Soft artificial electroreceptors for noncontact spatial perception

Abstract

Elasmobranch fishes, such as sharks, skates, and rays, use a network of electroreceptors distributed on their skin to locate adjacent prey. The receptors can detect the electric field generated by the biomechanical activity of the prey. By comparing the intensity of the electric fields sensed by each receptor in the network, the animals can perceive the relative positions of the prey without making physical contact. Inspired by this capacity for prey localization, we developed a soft artificial electroreceptor that can detect the relative positions of nearby objects in a noncontact manner by sensing the electric fields that originate from the objects. By wearing the artificial receptor, one can immediately receive spatial information of a nearby object via auditory signals. The soft artificial electroreceptor is expected to expand the ways we can perceive space by providing a sensory modality that did not evolve naturally in human beings.

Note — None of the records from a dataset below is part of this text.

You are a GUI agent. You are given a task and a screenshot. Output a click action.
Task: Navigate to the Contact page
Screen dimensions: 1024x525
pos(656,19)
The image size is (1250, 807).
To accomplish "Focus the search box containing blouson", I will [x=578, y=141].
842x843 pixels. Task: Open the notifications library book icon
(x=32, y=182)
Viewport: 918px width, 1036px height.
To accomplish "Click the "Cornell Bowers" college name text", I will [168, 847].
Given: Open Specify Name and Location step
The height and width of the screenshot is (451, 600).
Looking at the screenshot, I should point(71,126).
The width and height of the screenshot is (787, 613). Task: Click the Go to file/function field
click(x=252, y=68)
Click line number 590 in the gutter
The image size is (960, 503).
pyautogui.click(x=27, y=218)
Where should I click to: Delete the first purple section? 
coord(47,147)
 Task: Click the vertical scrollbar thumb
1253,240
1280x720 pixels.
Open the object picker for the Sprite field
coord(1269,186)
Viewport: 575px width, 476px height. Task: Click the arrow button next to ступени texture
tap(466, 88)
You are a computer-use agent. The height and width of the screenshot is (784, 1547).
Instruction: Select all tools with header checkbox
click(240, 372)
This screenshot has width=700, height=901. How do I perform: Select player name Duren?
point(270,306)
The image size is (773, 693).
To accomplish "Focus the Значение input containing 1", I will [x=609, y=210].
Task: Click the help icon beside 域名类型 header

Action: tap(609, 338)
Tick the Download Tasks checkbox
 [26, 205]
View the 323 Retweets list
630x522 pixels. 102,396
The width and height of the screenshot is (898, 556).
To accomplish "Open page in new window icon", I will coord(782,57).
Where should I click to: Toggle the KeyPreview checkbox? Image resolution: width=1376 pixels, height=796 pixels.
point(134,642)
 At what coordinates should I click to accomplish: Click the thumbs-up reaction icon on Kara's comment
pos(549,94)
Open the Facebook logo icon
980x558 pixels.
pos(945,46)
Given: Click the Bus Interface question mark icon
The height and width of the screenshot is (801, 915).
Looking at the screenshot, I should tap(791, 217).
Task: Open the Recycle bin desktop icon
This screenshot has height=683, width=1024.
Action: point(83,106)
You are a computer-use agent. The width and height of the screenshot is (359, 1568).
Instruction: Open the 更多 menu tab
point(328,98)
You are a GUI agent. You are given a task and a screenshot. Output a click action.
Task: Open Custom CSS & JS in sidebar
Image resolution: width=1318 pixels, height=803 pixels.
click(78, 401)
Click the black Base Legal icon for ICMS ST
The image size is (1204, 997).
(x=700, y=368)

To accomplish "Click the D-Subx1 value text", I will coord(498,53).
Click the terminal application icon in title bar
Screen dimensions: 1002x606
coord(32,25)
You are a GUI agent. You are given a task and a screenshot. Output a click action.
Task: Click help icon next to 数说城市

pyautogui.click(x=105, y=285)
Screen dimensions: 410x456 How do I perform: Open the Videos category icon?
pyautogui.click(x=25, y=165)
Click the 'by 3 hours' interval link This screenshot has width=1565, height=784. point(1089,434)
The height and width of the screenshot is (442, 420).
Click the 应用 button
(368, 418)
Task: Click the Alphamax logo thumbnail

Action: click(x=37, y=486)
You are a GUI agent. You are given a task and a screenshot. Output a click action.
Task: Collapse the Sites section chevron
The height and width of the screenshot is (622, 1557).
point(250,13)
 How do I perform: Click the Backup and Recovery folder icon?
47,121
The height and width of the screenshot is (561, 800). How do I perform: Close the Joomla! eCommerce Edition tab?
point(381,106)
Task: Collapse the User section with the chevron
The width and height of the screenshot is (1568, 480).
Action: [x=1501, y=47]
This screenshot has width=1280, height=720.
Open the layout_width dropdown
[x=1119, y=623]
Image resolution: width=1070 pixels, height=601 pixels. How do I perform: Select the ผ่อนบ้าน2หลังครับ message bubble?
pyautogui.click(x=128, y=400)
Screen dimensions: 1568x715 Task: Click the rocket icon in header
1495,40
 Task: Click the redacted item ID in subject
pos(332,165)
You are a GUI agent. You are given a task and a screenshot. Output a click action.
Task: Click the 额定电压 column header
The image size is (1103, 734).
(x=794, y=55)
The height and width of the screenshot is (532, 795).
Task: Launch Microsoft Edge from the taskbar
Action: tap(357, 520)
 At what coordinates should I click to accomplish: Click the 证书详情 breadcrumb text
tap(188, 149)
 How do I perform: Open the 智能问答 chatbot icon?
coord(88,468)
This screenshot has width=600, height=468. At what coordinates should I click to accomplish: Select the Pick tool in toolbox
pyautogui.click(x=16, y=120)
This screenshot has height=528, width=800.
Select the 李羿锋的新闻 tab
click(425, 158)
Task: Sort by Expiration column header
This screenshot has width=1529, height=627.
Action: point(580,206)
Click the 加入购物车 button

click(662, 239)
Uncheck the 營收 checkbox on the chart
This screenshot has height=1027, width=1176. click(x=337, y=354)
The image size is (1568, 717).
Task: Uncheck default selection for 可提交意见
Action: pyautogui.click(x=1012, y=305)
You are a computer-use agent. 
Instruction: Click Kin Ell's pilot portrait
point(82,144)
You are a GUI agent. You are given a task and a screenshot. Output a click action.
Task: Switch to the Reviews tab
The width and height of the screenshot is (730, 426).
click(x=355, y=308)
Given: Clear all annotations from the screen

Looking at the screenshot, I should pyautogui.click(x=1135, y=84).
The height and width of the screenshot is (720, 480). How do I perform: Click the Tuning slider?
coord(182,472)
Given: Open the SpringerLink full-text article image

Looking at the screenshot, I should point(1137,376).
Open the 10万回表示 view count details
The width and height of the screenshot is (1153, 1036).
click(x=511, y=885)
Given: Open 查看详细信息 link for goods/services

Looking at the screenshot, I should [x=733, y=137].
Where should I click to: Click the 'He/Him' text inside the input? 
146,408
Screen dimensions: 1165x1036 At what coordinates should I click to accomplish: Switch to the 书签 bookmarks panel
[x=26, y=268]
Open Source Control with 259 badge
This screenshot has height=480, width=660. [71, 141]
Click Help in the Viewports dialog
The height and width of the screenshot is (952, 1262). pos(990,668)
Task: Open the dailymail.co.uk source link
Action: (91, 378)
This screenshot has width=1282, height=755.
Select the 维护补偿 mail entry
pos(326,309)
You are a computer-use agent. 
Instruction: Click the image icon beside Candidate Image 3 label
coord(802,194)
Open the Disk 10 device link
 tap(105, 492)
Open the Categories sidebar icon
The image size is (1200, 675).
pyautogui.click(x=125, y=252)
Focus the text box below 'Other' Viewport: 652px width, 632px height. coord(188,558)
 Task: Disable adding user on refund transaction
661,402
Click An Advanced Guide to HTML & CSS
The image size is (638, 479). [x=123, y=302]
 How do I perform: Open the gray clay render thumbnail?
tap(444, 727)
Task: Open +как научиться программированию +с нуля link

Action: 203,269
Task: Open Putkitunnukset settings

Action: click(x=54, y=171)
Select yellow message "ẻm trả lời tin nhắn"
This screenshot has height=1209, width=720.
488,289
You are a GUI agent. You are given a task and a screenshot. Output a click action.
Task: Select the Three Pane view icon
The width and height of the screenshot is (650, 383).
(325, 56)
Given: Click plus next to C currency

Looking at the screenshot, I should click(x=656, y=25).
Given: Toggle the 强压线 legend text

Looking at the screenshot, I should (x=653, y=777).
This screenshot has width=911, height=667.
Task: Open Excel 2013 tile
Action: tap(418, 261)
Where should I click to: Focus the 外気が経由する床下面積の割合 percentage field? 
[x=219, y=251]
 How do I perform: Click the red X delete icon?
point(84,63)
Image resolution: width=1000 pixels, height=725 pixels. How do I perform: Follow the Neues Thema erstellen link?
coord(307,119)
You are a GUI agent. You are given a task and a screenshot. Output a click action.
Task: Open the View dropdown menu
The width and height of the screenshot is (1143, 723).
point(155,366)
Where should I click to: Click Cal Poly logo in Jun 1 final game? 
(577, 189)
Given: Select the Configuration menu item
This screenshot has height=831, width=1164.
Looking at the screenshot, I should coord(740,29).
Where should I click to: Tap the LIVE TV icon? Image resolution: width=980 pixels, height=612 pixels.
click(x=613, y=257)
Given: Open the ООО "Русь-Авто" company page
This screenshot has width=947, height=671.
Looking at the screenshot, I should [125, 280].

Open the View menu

Fig. 1.. A soft artificial electroreceptor (SAER).

(A and B) Rays use a network of electroreceptors distributed on their skin to locate nearby prey. (C) Each receptor, consisting of an ionic conductive hydrogel-filled canal, can detect the electric field generated by the biomechanical activity of prey animals. By comparing the intensity of the electric fields sensed by each receptor in the network, rays can estimate the relative position of nearby prey without making physical contact. (D) A wearable SAER was developed to support human spatial perception in daily life. (E and F) Same as the ray, the SAER can locate the relative positions of nearby objects by comparing the intensity of the electric fields sensed by each hydrogel electric field receiver.

Fig. 2.. Electroreception in rays for noncontact prey localization.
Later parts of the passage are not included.